**EXERCISE INSTRUCTIONS:** Output exactly, please, the lines of the records below from the one containing "Select the POST /invocations radio button" through the final line.

[Start of section]

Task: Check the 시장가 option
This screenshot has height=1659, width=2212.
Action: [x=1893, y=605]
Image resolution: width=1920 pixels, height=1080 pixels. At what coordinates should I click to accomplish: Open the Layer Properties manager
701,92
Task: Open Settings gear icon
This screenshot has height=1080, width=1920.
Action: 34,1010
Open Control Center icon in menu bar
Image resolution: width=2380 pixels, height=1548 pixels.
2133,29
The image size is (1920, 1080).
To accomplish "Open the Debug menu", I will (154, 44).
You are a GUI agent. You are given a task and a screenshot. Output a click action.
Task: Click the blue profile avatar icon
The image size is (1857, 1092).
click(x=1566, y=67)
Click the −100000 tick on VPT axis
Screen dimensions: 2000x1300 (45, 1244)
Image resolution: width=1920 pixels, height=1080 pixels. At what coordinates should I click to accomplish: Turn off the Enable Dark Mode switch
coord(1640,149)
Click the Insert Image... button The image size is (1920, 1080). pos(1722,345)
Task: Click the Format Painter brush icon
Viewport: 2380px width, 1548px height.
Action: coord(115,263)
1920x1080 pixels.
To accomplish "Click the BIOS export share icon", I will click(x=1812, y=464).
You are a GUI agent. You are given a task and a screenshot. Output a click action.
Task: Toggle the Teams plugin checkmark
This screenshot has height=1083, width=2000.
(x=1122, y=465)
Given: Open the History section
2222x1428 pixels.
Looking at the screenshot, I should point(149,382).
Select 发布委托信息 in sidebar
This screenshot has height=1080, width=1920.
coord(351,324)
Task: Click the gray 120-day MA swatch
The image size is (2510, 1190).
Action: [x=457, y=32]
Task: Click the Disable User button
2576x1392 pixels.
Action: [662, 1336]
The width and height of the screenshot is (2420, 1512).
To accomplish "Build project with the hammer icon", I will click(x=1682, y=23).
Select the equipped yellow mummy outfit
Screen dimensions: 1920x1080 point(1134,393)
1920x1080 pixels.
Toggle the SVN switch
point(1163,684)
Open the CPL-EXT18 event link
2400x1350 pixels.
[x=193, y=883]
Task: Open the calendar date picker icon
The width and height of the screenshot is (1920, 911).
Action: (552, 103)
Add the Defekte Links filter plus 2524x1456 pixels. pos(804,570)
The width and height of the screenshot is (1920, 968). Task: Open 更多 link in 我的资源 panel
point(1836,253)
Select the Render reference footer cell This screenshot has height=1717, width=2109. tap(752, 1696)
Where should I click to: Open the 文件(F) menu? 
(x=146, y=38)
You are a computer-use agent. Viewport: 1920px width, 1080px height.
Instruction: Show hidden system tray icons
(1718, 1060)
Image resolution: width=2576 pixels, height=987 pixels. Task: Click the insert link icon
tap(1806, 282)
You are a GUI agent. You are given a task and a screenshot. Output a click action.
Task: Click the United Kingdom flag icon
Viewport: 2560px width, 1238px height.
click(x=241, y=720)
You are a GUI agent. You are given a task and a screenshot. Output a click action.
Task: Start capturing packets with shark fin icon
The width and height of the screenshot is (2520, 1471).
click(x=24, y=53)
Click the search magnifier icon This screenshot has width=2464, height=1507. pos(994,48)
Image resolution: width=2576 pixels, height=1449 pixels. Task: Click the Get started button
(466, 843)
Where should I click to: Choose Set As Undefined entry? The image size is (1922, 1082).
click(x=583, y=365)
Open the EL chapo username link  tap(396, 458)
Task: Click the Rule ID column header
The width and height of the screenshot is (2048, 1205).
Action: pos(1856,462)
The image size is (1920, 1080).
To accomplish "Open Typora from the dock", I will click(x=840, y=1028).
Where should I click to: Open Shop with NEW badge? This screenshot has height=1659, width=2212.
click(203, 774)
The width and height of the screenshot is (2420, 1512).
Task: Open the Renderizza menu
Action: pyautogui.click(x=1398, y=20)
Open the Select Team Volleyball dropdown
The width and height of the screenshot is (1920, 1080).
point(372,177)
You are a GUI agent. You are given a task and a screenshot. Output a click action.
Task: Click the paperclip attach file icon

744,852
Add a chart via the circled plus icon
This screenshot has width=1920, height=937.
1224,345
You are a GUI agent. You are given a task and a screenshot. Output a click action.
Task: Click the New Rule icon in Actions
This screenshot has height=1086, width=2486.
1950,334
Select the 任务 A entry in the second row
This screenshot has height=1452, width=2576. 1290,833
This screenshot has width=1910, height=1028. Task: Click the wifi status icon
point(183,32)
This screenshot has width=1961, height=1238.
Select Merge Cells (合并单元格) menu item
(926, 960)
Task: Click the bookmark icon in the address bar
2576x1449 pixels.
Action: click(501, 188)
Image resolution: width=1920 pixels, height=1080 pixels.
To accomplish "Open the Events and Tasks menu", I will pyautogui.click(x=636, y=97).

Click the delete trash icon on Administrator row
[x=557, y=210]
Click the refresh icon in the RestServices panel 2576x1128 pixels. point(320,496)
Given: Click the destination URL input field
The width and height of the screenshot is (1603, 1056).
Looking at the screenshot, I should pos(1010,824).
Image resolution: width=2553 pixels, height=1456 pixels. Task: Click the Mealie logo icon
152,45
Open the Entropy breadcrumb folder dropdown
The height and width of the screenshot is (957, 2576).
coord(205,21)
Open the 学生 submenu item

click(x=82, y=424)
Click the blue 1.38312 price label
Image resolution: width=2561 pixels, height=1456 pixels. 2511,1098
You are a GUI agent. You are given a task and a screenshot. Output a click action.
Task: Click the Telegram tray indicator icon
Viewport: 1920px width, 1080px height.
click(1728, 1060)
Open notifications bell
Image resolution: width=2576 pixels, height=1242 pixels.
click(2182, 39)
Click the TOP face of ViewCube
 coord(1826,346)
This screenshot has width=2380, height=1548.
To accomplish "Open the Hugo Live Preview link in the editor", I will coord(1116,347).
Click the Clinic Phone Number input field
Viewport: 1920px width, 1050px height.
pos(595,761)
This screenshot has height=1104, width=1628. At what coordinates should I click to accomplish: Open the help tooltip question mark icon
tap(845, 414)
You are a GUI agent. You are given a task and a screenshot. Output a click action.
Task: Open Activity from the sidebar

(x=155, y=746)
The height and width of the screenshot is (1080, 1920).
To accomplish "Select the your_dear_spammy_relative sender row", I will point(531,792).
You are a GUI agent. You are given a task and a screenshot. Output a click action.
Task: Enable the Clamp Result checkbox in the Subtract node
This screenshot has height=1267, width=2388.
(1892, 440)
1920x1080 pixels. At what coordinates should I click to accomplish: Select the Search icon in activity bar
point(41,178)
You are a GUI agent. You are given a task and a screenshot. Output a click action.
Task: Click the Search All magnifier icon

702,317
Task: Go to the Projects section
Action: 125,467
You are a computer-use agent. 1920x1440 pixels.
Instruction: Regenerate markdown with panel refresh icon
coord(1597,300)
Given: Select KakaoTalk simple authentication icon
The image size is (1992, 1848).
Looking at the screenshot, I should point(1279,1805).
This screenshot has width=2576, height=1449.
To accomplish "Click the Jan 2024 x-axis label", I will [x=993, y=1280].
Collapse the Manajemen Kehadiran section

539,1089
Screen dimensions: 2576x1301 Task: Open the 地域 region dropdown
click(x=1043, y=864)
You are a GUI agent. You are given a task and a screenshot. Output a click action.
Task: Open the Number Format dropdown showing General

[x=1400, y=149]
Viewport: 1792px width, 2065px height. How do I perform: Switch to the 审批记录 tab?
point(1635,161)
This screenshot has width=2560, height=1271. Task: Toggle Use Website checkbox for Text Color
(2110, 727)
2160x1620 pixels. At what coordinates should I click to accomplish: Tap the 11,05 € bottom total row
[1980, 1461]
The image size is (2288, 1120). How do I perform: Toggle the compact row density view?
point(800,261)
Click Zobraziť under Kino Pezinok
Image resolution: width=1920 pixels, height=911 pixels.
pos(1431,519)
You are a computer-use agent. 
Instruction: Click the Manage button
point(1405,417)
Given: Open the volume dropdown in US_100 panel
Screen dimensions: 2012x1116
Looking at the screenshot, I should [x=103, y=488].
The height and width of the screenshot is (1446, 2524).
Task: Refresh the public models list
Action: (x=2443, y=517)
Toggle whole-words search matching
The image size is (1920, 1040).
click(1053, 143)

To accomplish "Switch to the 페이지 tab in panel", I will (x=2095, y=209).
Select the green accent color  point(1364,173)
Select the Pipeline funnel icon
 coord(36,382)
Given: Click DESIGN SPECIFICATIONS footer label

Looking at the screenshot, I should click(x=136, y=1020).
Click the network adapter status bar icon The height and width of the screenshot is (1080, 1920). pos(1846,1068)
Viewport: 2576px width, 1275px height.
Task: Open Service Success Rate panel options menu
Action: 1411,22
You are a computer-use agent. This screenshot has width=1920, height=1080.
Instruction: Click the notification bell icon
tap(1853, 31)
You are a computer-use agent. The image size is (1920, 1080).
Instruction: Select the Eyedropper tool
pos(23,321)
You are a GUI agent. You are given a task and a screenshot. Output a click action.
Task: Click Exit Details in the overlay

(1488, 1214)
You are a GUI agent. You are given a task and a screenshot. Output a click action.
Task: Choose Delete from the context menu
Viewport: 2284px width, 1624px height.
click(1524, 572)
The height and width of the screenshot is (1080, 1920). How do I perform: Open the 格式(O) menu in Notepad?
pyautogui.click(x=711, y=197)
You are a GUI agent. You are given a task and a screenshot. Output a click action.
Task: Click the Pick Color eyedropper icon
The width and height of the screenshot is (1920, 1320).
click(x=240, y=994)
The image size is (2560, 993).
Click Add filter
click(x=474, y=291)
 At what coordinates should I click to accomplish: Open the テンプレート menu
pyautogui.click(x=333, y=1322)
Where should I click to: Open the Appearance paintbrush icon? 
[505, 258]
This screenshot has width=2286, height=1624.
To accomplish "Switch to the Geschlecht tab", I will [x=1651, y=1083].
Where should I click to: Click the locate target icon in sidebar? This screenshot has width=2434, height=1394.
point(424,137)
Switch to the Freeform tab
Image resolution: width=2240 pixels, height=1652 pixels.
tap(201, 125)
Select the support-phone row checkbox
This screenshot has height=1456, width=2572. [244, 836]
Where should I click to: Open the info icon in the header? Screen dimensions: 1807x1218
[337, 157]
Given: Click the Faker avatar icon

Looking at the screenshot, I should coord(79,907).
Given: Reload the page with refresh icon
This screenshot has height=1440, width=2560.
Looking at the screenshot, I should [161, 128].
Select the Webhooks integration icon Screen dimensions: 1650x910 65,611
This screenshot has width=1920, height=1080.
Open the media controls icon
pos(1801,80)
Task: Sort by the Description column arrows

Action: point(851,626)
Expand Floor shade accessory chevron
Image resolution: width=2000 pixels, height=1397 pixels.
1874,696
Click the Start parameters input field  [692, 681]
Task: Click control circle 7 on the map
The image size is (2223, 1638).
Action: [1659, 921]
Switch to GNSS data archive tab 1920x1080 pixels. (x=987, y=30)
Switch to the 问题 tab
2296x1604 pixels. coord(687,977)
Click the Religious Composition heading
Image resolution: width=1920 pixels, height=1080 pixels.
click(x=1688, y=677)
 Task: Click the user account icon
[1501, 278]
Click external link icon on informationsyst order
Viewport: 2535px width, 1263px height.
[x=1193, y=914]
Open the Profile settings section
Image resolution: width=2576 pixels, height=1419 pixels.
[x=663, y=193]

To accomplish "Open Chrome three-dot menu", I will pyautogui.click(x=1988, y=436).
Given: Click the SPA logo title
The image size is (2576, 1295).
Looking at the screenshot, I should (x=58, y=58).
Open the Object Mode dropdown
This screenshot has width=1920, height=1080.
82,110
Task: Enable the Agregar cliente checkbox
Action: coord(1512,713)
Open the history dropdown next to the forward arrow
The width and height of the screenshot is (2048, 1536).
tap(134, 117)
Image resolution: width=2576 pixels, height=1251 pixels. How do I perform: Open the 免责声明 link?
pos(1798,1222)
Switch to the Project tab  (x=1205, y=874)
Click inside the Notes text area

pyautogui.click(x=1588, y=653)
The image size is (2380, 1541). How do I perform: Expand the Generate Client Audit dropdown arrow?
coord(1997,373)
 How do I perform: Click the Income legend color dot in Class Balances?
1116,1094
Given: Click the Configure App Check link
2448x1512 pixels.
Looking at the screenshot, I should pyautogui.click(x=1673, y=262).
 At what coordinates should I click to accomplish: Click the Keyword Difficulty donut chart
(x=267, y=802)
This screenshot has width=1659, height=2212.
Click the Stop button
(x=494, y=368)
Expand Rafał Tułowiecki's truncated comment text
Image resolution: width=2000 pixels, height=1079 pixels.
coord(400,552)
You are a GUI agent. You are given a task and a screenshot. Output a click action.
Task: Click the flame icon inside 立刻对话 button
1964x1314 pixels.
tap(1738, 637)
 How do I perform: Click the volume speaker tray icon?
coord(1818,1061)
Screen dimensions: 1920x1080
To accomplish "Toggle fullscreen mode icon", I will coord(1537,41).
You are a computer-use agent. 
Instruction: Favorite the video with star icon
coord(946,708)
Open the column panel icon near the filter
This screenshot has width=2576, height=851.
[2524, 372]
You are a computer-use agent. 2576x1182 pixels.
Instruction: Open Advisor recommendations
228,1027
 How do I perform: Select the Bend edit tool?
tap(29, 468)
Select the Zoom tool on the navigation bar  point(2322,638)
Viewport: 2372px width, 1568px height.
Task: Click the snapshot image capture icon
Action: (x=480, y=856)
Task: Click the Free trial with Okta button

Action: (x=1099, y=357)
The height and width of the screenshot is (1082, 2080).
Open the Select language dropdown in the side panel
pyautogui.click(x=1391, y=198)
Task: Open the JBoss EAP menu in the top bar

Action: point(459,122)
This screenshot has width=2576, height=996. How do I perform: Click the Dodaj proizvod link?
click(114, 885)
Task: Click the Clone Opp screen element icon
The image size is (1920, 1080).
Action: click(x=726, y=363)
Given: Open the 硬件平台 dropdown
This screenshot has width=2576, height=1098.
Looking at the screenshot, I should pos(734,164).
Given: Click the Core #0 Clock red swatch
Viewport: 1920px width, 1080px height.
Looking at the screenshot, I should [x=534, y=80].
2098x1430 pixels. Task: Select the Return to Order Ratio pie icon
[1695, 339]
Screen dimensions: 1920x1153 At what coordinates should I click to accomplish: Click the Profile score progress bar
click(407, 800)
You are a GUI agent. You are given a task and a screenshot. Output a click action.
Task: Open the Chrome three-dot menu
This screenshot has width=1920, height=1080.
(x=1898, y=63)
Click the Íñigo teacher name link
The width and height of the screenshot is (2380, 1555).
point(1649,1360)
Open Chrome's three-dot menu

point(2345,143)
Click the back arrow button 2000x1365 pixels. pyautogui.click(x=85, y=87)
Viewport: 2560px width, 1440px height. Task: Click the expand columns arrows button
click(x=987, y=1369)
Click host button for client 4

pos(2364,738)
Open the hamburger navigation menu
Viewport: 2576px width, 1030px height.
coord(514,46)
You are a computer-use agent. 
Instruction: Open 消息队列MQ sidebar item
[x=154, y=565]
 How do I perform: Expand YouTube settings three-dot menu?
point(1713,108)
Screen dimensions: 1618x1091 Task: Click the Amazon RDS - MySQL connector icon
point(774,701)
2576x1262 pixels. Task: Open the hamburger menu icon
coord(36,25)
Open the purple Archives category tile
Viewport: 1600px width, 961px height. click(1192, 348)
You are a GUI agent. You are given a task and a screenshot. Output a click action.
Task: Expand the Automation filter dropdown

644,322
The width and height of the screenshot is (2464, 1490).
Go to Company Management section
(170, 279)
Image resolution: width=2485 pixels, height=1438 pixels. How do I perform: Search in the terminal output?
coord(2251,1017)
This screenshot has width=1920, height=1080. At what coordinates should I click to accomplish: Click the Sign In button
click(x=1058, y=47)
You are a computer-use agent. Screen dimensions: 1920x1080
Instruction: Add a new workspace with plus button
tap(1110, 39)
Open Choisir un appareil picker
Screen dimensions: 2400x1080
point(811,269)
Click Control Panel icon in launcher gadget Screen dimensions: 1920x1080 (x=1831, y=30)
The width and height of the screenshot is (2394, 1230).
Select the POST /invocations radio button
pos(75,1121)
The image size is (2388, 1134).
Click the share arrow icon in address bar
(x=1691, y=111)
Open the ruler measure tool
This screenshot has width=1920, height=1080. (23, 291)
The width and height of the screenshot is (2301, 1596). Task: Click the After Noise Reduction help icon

[End of section]

**REPLY TO THE TASK:**
Select the POST /invocations radio button
pos(75,1121)
The image size is (2388, 1134).
Click the share arrow icon in address bar
(x=1691, y=111)
Open the ruler measure tool
This screenshot has width=1920, height=1080. (23, 291)
The width and height of the screenshot is (2301, 1596). Task: Click the After Noise Reduction help icon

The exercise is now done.